Note 1. Cream of the Art
SF: Literature of Ideas Just as I make the case that much of world literature through history is part of the "literature of ideas" (which includes modern science fiction and science/technical thrillers), in that same vein the most artistic, poetic, and thoughtful (intellectual) SF is DarkSF, a term I have coined to mean the best or the 'Dark Chocolate' of SF (and imaginative literature and film in general). It is not about being gruesome, scary, or cruel, but about having that supreme poetic and artistic patina or talent topping off a superbly executed story or film. If I have created one work approaching this ideal, I would be ecstatic. I'll be happy to just claim that my DarkSF works introduce us to an old and wonderful vintage in a new bottle (DarkSF).

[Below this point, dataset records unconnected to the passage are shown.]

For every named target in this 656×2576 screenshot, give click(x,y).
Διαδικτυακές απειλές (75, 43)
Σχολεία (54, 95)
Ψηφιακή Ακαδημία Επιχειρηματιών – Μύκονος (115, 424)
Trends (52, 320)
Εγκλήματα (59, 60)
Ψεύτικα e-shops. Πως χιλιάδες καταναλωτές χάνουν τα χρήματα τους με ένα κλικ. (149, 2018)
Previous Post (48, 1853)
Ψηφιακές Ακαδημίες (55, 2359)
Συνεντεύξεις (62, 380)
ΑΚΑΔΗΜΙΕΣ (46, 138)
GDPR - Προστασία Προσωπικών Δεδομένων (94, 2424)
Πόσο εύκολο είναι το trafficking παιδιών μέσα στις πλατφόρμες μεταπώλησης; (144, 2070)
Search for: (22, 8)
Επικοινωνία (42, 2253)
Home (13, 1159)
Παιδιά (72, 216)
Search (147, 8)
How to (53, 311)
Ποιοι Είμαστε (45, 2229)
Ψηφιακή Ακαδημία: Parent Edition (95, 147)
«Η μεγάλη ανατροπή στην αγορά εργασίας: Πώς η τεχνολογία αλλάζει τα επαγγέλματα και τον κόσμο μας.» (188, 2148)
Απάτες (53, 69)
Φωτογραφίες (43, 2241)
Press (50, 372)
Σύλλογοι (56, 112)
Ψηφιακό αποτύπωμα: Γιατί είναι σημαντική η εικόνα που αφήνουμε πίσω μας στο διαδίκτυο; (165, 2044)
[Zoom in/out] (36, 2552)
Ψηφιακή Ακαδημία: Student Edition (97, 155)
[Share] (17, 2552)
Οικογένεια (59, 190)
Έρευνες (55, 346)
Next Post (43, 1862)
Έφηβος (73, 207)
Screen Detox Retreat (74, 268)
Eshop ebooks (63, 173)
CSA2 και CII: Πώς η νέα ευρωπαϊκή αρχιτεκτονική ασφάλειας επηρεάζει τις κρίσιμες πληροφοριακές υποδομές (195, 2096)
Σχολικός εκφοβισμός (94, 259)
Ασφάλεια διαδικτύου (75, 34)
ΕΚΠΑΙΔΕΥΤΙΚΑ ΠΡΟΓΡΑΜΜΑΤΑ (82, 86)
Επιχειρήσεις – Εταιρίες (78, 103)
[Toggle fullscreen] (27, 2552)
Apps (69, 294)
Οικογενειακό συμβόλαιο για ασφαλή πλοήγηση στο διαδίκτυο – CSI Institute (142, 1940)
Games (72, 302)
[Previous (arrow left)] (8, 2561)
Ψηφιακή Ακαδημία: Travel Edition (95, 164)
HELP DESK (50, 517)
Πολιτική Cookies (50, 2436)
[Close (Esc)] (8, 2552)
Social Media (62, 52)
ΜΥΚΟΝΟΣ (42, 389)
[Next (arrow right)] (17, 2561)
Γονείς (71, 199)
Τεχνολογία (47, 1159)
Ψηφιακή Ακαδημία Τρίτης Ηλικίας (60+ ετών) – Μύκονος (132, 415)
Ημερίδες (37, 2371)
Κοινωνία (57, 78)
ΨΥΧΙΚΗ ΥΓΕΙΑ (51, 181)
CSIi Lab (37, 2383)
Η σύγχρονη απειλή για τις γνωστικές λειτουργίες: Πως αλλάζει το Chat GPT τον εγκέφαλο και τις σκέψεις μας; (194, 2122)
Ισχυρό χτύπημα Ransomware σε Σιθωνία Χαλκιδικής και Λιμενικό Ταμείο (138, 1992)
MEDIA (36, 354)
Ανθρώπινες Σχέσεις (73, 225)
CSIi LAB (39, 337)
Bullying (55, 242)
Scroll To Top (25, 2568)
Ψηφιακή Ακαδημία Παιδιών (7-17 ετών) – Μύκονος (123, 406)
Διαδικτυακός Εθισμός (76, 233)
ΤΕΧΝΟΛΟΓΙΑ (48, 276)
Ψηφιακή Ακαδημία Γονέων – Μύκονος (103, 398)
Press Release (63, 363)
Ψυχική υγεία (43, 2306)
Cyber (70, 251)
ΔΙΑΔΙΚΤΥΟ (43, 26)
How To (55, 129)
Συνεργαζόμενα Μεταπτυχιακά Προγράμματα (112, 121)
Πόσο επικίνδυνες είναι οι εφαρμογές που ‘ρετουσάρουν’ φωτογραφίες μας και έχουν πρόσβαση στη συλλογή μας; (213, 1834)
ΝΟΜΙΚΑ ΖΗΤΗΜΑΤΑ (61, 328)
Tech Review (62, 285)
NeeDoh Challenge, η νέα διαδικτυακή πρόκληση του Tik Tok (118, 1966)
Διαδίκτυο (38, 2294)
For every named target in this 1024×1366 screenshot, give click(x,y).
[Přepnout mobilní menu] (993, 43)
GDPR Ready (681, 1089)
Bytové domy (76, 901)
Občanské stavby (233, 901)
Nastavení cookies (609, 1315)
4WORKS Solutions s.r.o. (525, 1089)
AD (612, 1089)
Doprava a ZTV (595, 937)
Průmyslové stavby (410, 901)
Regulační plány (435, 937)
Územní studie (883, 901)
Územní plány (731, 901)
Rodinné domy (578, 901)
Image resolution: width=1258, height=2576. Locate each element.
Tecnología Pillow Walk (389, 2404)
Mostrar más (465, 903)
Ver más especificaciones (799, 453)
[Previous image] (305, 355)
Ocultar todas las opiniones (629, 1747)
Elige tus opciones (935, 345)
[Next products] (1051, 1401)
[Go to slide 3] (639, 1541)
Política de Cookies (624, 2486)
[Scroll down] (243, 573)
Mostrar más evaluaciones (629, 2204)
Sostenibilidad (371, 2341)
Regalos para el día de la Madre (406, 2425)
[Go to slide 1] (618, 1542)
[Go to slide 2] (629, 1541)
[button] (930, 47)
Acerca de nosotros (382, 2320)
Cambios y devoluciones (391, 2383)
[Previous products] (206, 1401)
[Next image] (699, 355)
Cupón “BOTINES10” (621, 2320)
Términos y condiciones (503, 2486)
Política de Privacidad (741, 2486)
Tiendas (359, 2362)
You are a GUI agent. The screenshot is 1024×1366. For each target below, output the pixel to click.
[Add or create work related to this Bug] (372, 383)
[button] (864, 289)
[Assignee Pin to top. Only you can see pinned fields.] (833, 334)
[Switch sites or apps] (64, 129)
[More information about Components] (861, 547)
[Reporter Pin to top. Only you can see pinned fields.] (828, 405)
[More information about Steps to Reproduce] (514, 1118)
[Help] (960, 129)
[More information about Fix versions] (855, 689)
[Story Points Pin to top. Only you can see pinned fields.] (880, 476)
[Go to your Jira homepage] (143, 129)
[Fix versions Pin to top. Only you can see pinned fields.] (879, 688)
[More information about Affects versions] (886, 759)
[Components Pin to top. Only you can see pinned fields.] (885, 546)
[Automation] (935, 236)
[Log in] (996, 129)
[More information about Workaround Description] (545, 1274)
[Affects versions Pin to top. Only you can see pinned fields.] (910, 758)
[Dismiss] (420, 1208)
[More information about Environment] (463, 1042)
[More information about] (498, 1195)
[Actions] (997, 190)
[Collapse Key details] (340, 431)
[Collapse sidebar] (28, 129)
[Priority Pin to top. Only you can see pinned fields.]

Case in point: one can argue all day whether Don Siegel's 1956 Invasion of the Body Snatchers is simply entertainment, or a film of major ideas during Joe McCarthy's reign of error and Cold War paranoia; I submit that a work can be both under the SF or SFFH umbrellas. In fact, most of literature's 'great works' were resounding commercial successes in their day, which I think makes arguments about commercial versus literary fiction specious. I'm going to write a lot more about these themes, but for now let's stick with my premise that DarkSF is the Dark Chocolate of SF (and by extension, of world literature including the ancient Epic of Gilgamesh, as well as significant elements in sacred literatures).